#### WORK ORDER
In the forum thread about the 15.3 update, what does Meng say the default recording padding still is?

[Opening PROVIDED TEXT section]

# Got my 15.3 update last night



## Meng (Feb 27, 2011)

Reminders will be useful :up:, but the default for recordings is still one minute before and four minutes after.

You can change the settings, but if you increase the default start by a minute, it deletes a minute from the default end. :down:

Which is worse than useless.


----------



## Fixerman (Jan 31, 2011)

Catchup seems to have improved. Much faster and is probably what it should have been all along.:up:


----------



## AdamInKent (Jan 10, 2011)

Meng said:


> Reminders will be useful :up:, but the default for recordings is still one minute before and four minutes after.
> 
> You can change the settings, but if you increase the default start by a minute, it deletes a minute from the default end. :down:
> 
> Which is worse than useless.


I've been able to set my default times to "Start Recording" and "Stop Recording" "On-time" using the Settings -> Recordings -> "Default Recording Options" screen. You can also set the defaults for "New and Reruns" and "Keep at Most". That seems pretty useful to me.


----------



## OzSat (Feb 15, 2001)

Meng said:


> Reminders will be useful :up:, but the default for recordings is still one minute before and four minutes after.
> 
> You can change the settings, but if you increase the default start by a minute, it deletes a minute from the default end. :down:
> 
> Which is worse than useless.

[Closing PROVIDED TEXT section]
[Opening GIVEN DATA section]

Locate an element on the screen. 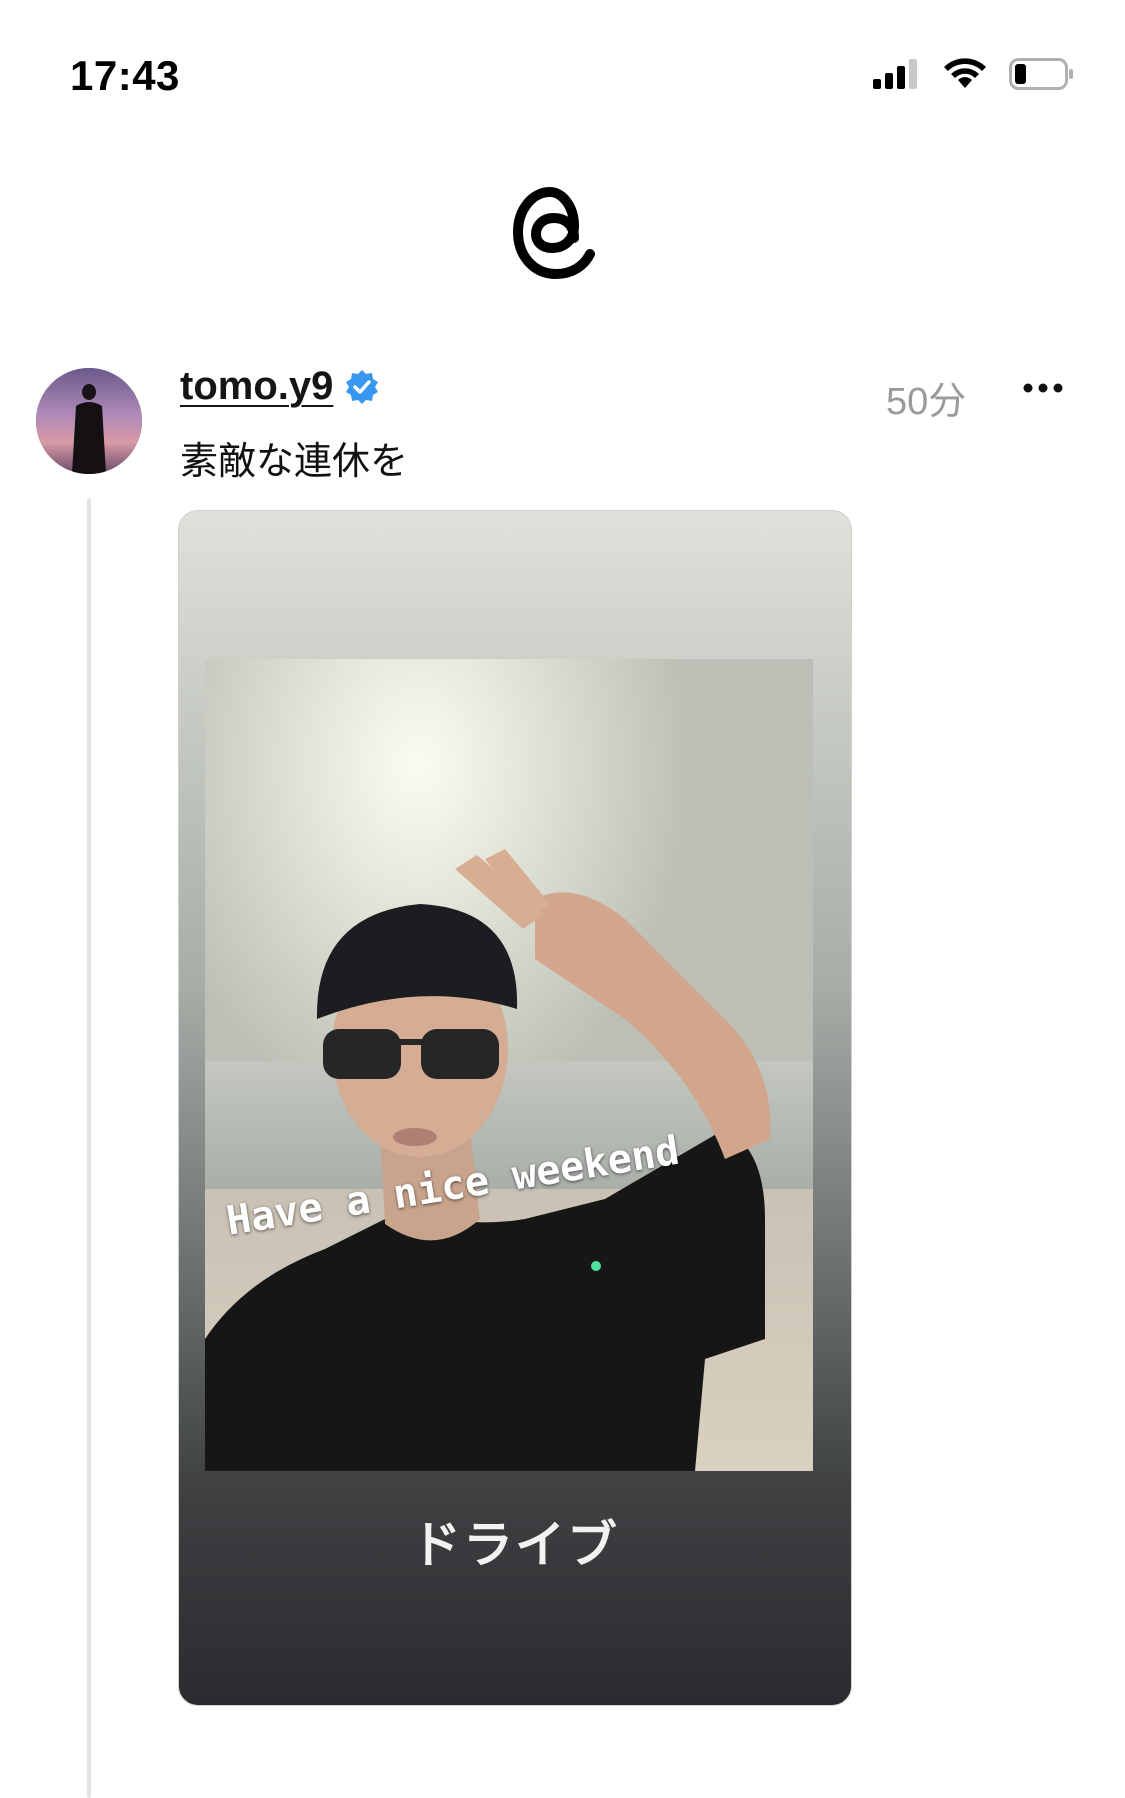 The image size is (1125, 1798). verified-badge-icon is located at coordinates (362, 386).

[Closing GIVEN DATA section]

#### EXERCISE RESULT
One minute before and four minutes after.